J. Scott Tucker completed an apprenticeship in engineering and then worked on railway construction under I.K. Brunel and on harbour works in the Azores, Bermuda and Malta. He came to the Cape Colony in 1854 and that same year investigated and reported upon the port of Table Bay and its improvement. His report included a plan of the harbour works. The next year he also drew up a plan of Table Bay, with soundings, which showed the harbour works proposed by Lieutenant-Colonel C.C. Michell*, a Mr Rendell, and himself. In 1857 he delivered evidence before a parliamentary select committee appointed to plan the first railway construction in the colony. The committee recommended that a railway line be built from Cape Town to Wellington. The contract for the work was awarded to the Cape Town Railway and Dock Company, with which Tucker had been associated in England. Meanwhile he was busy with railway construction in Brazil, but returned to the Cape to take up the position of colonial engineer in January 1859. That year he compiled a map of Table Bay with magnetic bearings of the lighthouses at Green Point, Mouille Point and Robben Island; a plan of the Mouille Point lighthouse; a plan of the lighthouse on Robben Island; and, with E. Pickering, plans of Somerset Hospital, Cape Town. One of his functions, until January 1860, was to supervise the building of the railway. Later the post of chief commissioner of roads was combined with his post of colonial engineer. He did not occupy the post for long. The Secretary of State in London referred to the mismanagement of the Public Works Department in 1863 and stated that Tucker was to seek other employment. Already in 1862 M.R. Robinson* was acting colonial engineer and his appointment was confirmed the next year.

### Data excerpt

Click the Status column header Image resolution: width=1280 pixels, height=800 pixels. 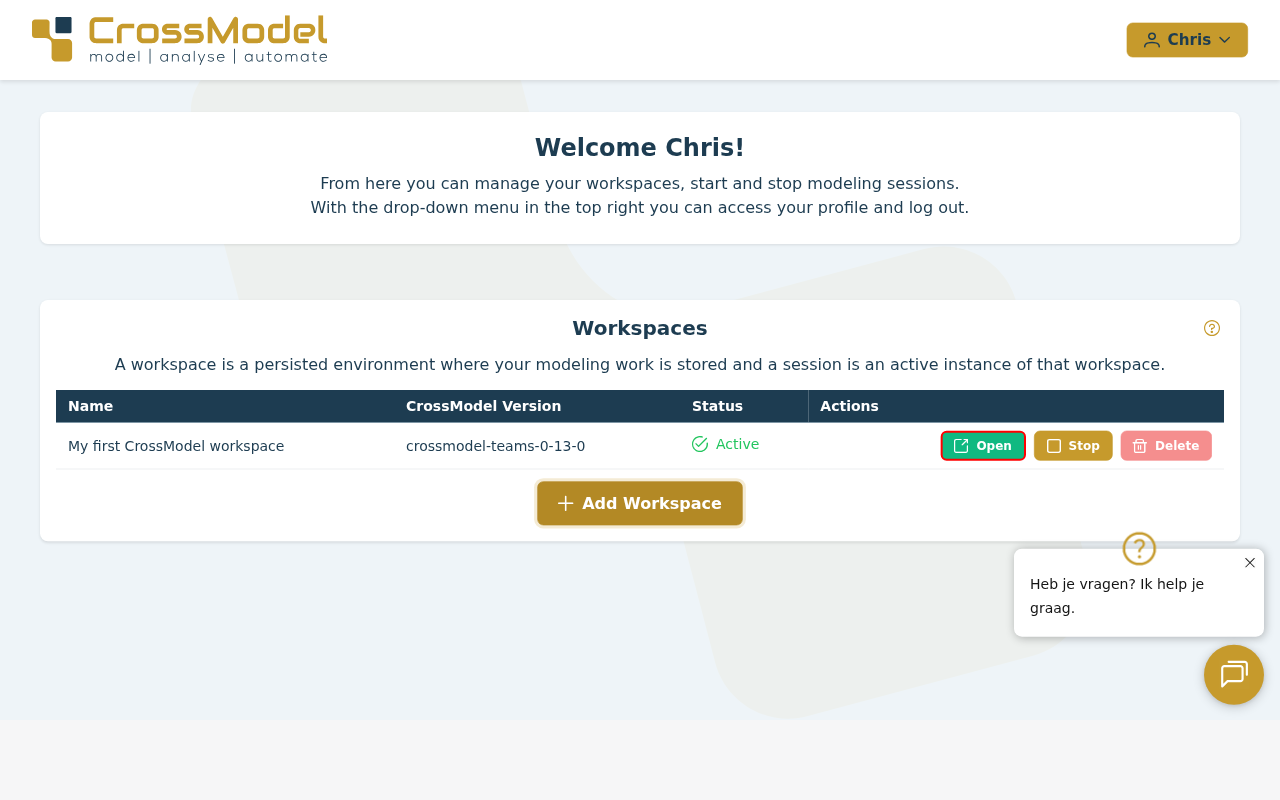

### Your task
Pick up the biographical account of the engineer J. Scott Tucker, given above, after its final sentence and continue it.

### Result of the task
In 1860 a Meteorological Committee (later renamed Meteorological Commission) was established at the Cape to organise, supervise and publish regular meteorological observations throughout the colony. It was chaired by Sir R. Southey* and Tucker was one of its eight members. The committee brought out its first report in 1862.
While at the Cape in 1859 Tucker established and commanded a corps of engineer volunteers named the "Cape sappers and miners". The corps was renamed the "Cape Engineers" in 1861. After leaving the Cape Colony Tucker worked as a consulting engineer in London. In 1865 he submitted proposals for railway construction in the Cape Colony, but nothing came of this initiative. He ended his career as superintendent of public works in Barbados. As a young man he painted in water colours, exhibiting his work in London in 1836.